→ BRIEF: Only the pictures are to be left out, and the rest of the entries should be reproduced exactly.

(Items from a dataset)
____
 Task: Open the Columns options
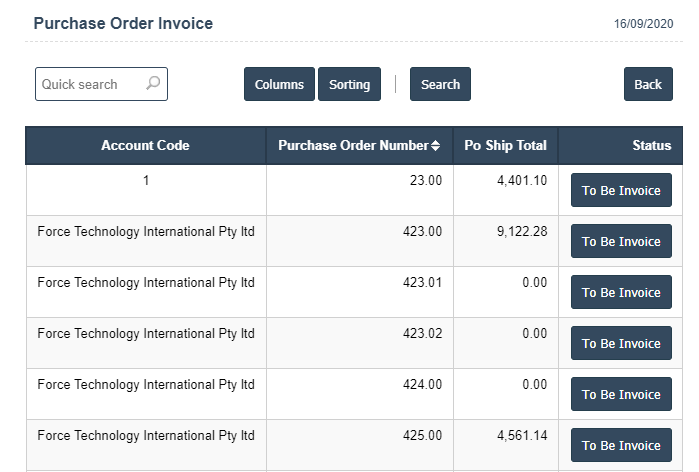[x=279, y=84]
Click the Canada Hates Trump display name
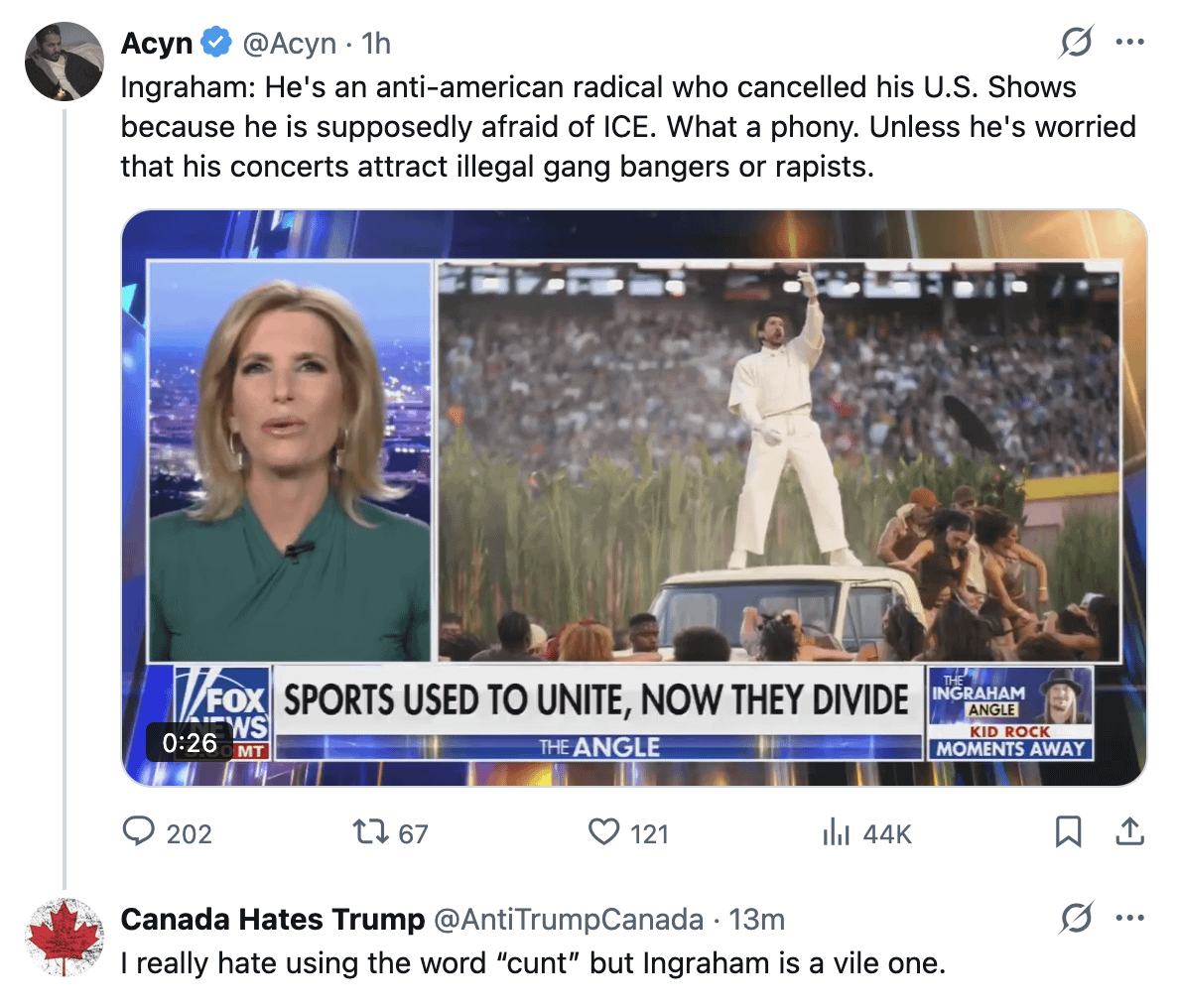Viewport: 1179px width, 1008px height. point(272,920)
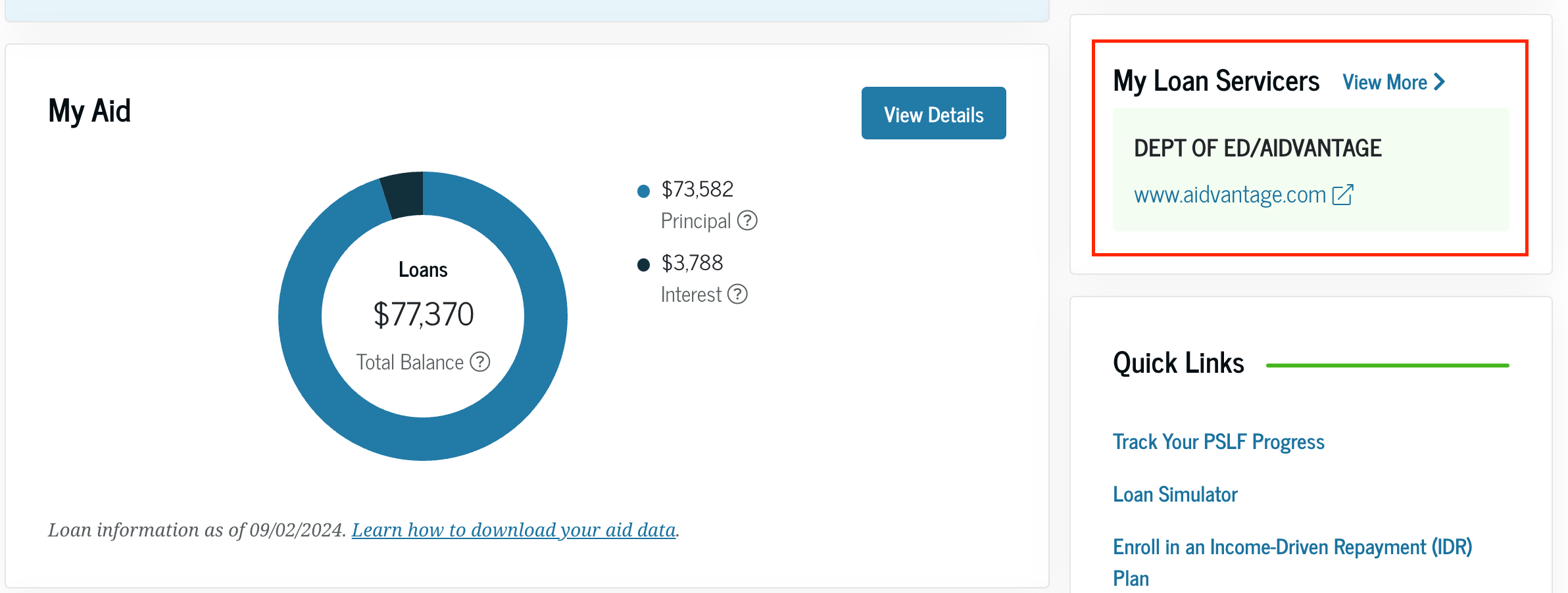Click the Quick Links heading
The width and height of the screenshot is (1568, 593).
[1177, 362]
____
→ SOLUTION TO THIS PROBLEM:
 Task: Open the Columns options
[x=279, y=84]
Click the Canada Hates Trump display name
Viewport: 1179px width, 1008px height. point(272,920)
Click the Quick Links heading
The width and height of the screenshot is (1568, 593).
[1177, 362]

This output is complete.